Alles andere war soweit fertig, dann habe ich begonnen, die für mich wichtigen Programme zu installieren:

app-misc/mc eix gentoolkit

kde-plasma/plasma-meta

kde-plasma/plasma-nm

kdeadmin-meta

kdegraphics-meta

kdemultimedia-meta

kdeutils-meta

kdialog kmahjongg konsole krusader kwrite

gparted gutenprint xsane

adobe-flash alsa-tools firefox-bin phonon-gstreamer thunderbird-bin

libreoffice libreoffice-l10n

Die meisten der aufgeführten Pakete waren binpkgs,

allerdings am Ende

emerge -avuDN world,

um nichts zu übersehen.

rc-update add dbus boot

rc-update add consolekit default

rc-update add cupsd default

rc-update add alsasound default

rc-update add NetworkManager default

/etc/conf.d/xdm geändert von xdm in sddm

rc-update add xdm default

useradd -m -g users -s /bin/bash ~

Und dann habe ich die chroot-Umgebung verlassen,

das System neu gestartet und bin direkt auf dem Login-Screen gelandet.

Nach vollständiger Einrichtung des plasma-Desktops habe ich dann diesen Artikel

geschrieben.

Und ich freue mich, daß der Boot-Vorgang mit dem gentoo-kernel wesentlich schneller geht

als mit dem gentoo-kernel-bin.

Zwar dauert die Installation des gentoo-kernels doch eine ganze Weile,

aber das war mir in diesem Fall egal.

Fazit: Einmal ohne Konfiguration des Kernels auszukommen, ist schon eine Freude - jedenfalls für mich.

Ich wünsche allen, die mit dem gentoo-kernel einen Versuch starten, denselben Erfolg, den ich heute erlebt habe.

Gruß

Manfred

----------

## ManfredB

Inzwischen sind auch gentoo-kernel und gentoo-kernel-bin 5.4.14 aufgetaucht.

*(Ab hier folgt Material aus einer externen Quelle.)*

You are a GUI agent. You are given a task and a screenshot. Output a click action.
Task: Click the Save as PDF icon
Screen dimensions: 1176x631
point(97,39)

Beide Kernel habe ich auf meinem PC in zwei Test-Installationen untergebracht.

Alles funktioniert einwandfrei.

Gruß

Manfred

----------

## firefly

Du kennst schon /etc/portage/package.accept_keywords oder?

Dadurch kannst du für einzelne Pakete die "unstable" (e.g. ~amd64) versionen freischalten.

Dadurch musst du nicht temporär ACCEPT_KEYWORDS in der make.conf anpassen um ein unstable version eines paketes zu installieren

----------

## ManfredB

Danke für den Hinweis,

daran habe ich gar nicht mehr gedacht.

Gruß

Manfred

----------

## ManfredB

gentoo-kernel-5.5.6 ist inzwischen vorhanden.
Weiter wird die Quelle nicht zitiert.